Aux oiseaux à Cap-Tourmente
Ornithologue à mes heures, je rêvais depuis longtemps de visiter sous les flocons la réserve nationale de faune du Cap-Tourmente, qui ne se situe qu’à quelques kilomètres de Saint-Ferréol-les-Neiges, dans la bucolique municipalité de Saint-Joachim. En cette période de l’année, les oies des neiges sont absentes alors que les rapaces sont nombreux – de quoi rendre fous de joie les photographes animaliers. La présence d’un hibou des marais l’hiver dernier a même provoqué une congestion ornithologique.
La réserve n’offre pas de sentiers de ski de fond ni de raquette, uniquement de la marche hivernale sur des sentiers damés. Le décor champêtre comporte des percées visuelles sur les champs ainsi que sur le magnifique cap Tourmente s’élevant à 579 m. On y observe évidemment beaucoup d’oiseaux, dont les plectrophanes des neiges, un visiteur du nord qui se pavane dans le Québec méridional quand le mercure dégringole. On peut déplorer l’absence de sentiers au bord du fleuve et dans les montagnes. Cela bonifierait l’expérience.
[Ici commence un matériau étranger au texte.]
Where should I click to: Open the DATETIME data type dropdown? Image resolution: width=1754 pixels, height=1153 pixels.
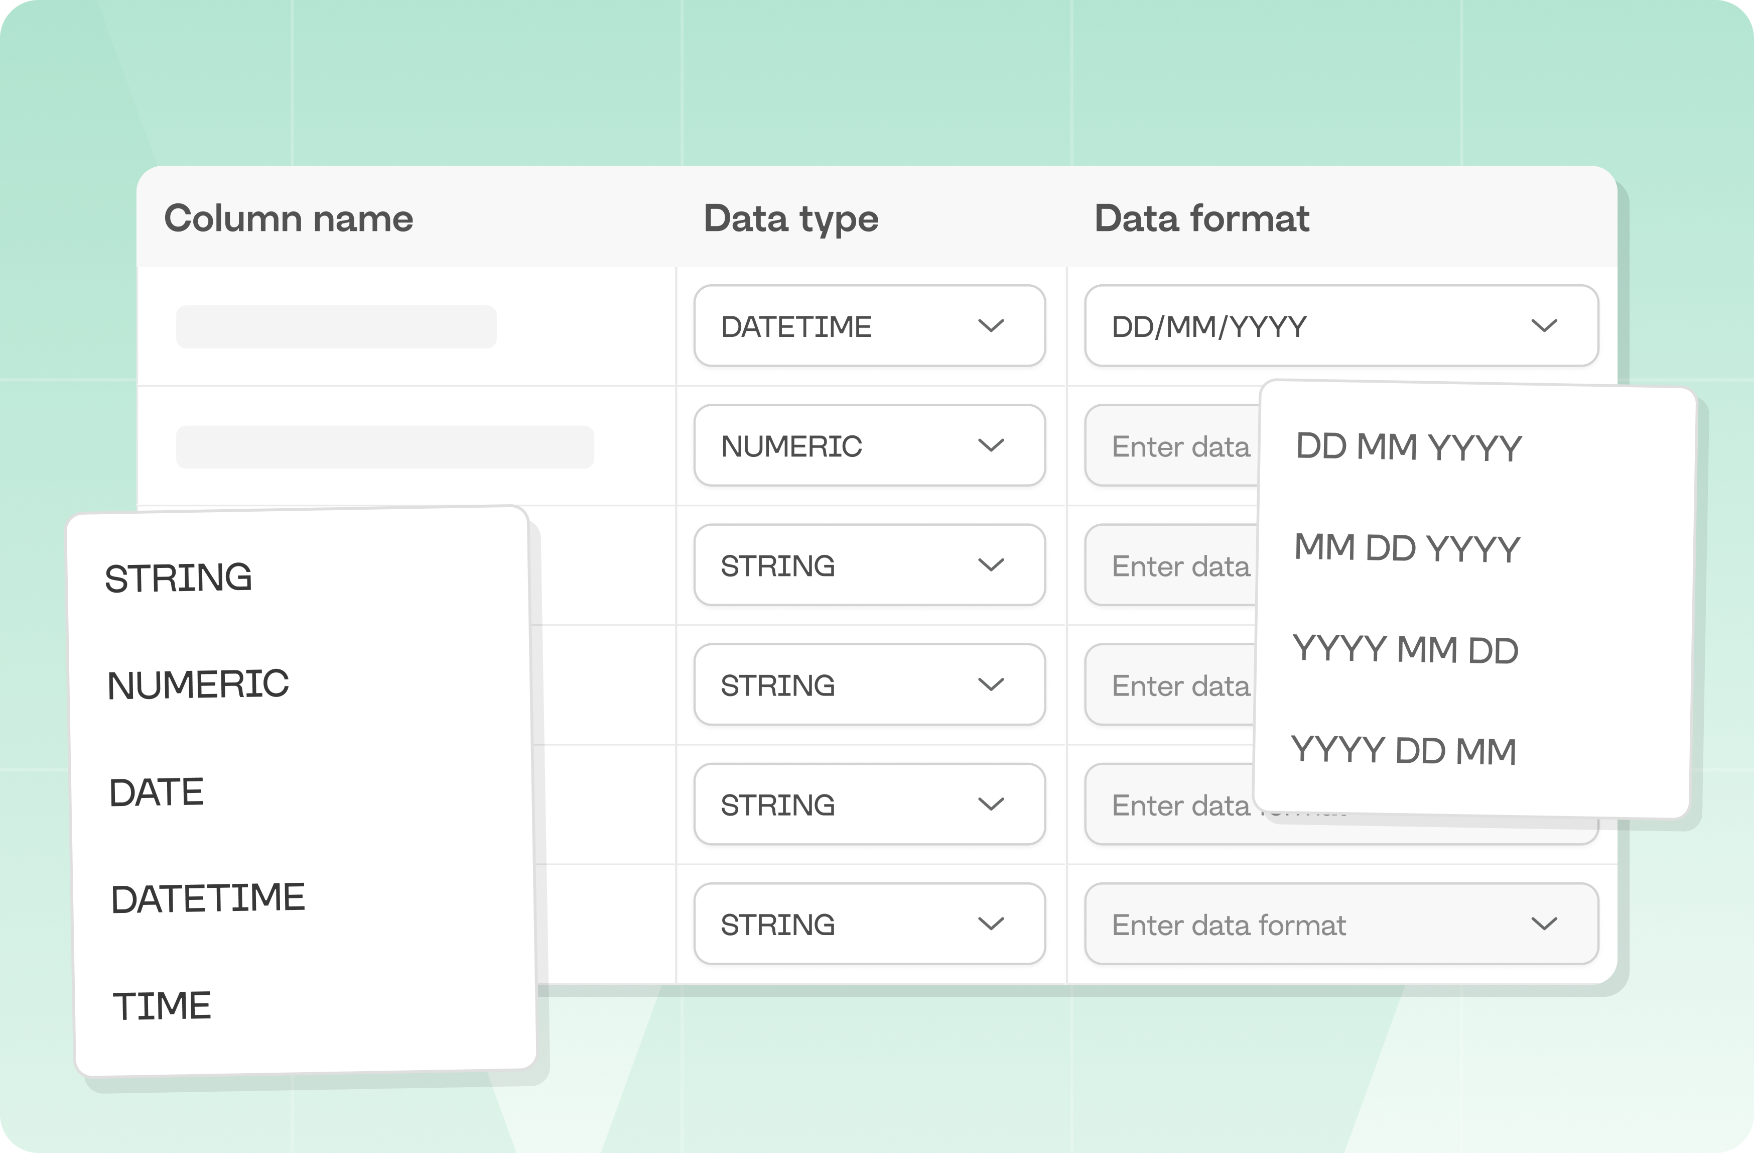tap(869, 326)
Je trouve finalement un accès au Saint-Laurent derrière La Grande Ferme, un site historique sis à un coup d’aile de la réserve, en empruntant un court sentier. C’est l’heure du couchant. Je contemple longuement les glaces à la dérive sur le chemin des grandes eaux. C’est tout simplement magique.
Encadré #1
Autres attraits nature et plein air à découvrir sur La Côte-de-Beaupré
-Sentier des caps de Charlevoix
-Parc de la Chute-Montmorency
-Descente de canyon de glace aux chutes Jean-Larose avec Canyoning-Québec
-Centre de ski de fond Robert-Giguère (10 km de pistes à Beaupré)
En bref
La découverte de La Côte-de-Beaupré au-delà du ski alpin.
ATTRAIT MAJEUR
Une panoplie de sports d’hiver à pratiquer sans parcourir beaucoup de kilométrage motorisé.
COUP DE CŒUR
Le coucher de soleil sur le Saint-Laurent à la hauteur du site historique de La Grande Ferme.